Bill Baxter wrote:
On Thu, Dec 17, 2009 at 9:28 AM, dsimcha <[email protected]> wrote:
== Quote from Nick Sabalausky ([email protected])'s article
Pardon my ignorance, but why is it that templated functions can't be
virtual?
This is an unfortunate consequence of compilation model leaking out into
language
design. You're supposed to be able to subclass a base class even if you don't
have the full source code to it. Let's say we have:
class A {
void doStuff(T)(T arg) {}
}
class B : A {
void doStuff(T)(T arg) {
writeln("In B.");
}
}
And then we do:
B b = new B;
b.doStuff(1);
The instantiation of B.doStuff() with an int would require that the vtable for A
be updated to include doStuff!(int). This is not possible if we also allow base
classes to be compiled separately from derived classes and the code that uses
the
derived class.
The only solution I see would be to completely get rid of separate compilation.
For my personal use, since most of my projects are under 10k lines and take a
negligible amount of time to compile anyhow, I'd be in favor of this. However,
for larger projects or projects that require things to work based only on
interface, without access to the full source code, this is probably impractical.
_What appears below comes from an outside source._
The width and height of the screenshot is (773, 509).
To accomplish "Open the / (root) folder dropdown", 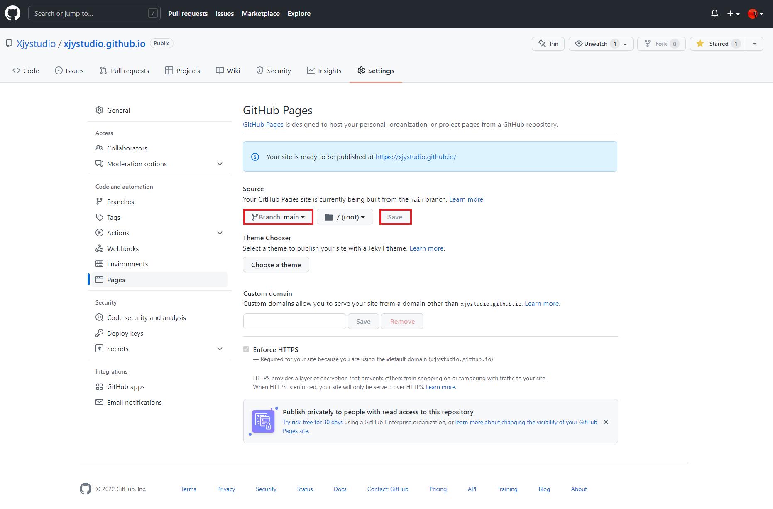I will 345,217.
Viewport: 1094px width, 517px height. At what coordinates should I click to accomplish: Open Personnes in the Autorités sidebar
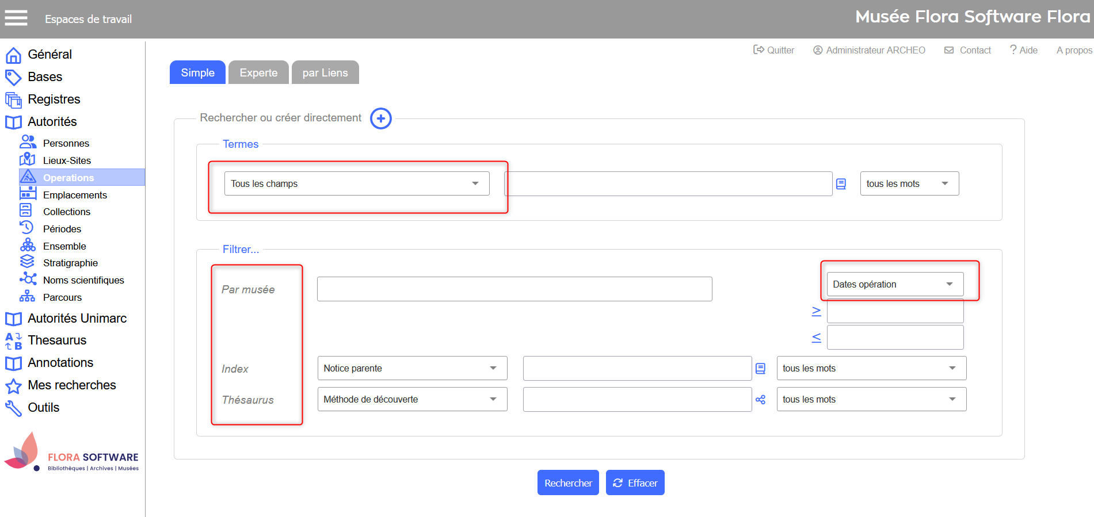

This 'auto ref' stuff and the multi-flavor 'vconst' functions are
basically templates with a known list of instantiations (ref /no-ref,
and const/immutable/plain)
In theory there's no reason you couldn't allow templates to also
create virtual functions, if you limit yourself to listing the
possible instantiations up front.
This notion of templates "restricted enough" to be virtual has been
intensively discussed a couple of years ago between Walter, Bartosz and
myself. Back then it was much less clear where to draw the line, but
right now the idea is well worth revisiting.